Eisenstein Prime

Let $\omega$ be the Cube Root of unity $(-1+i\sqrt{3}\,)/2$. Then the Eisenstein primes are

1. Ordinary Primes Congruent to 2 (mod 3),

2. $1-\omega$ is prime in ${\Bbb{Z}}[\omega]$,

3. Any ordinary Prime Congruent to 1 (mod 3) factors as $\alpha\alpha^*$, where each of $\alpha$ and $\alpha^*$ are primes in ${\Bbb{Z}}[\omega]$ and $\alpha$ and $\alpha^*$ are not ``associates'' of each other (where associates are equivalent modulo multiplication by an Eisenstein Unit).

References

Cox, D. A. §4A in Primes of the Form $x^2+ny^2$: Fermat, Class Field Theory and Complex Multiplication. New York: Wiley, 1989.

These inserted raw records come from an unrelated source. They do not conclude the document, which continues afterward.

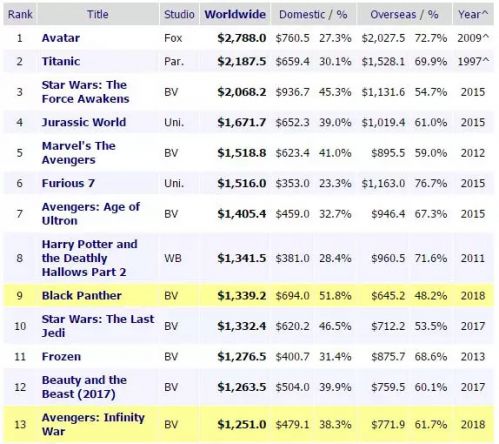Sort by Domestic column header
Image resolution: width=499 pixels, height=444 pixels.
pos(302,14)
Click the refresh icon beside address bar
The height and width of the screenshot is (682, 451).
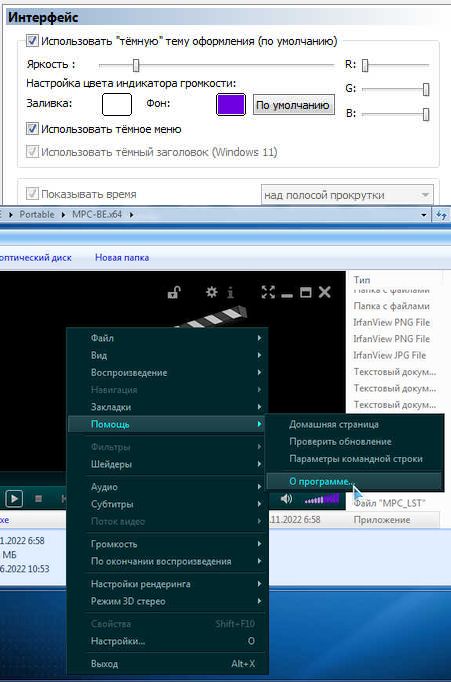(441, 215)
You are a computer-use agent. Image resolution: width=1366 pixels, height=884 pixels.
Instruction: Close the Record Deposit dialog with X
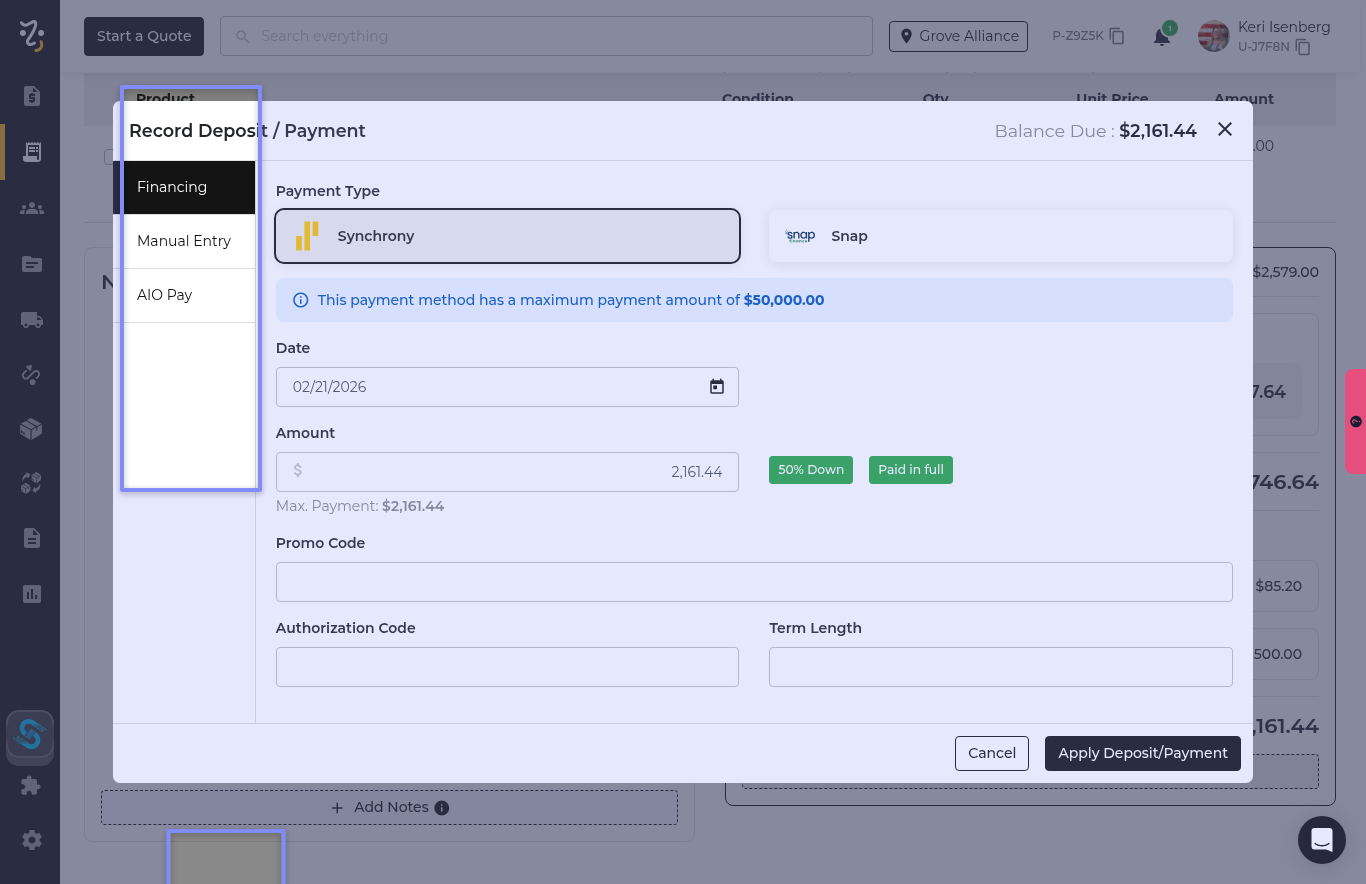[1225, 130]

Guy, R. K. ``Gaussian Primes. Eisenstein-Jacobi Primes.'' §A16 in Unsolved Problems in Number Theory, 2nd ed. New York: Springer-Verlag, pp. 33-36, 1994.

Wagon, S. ``Eisenstein Primes.'' Mathematica in Action. New York: W. H. Freeman, pp. 278-279, 1991.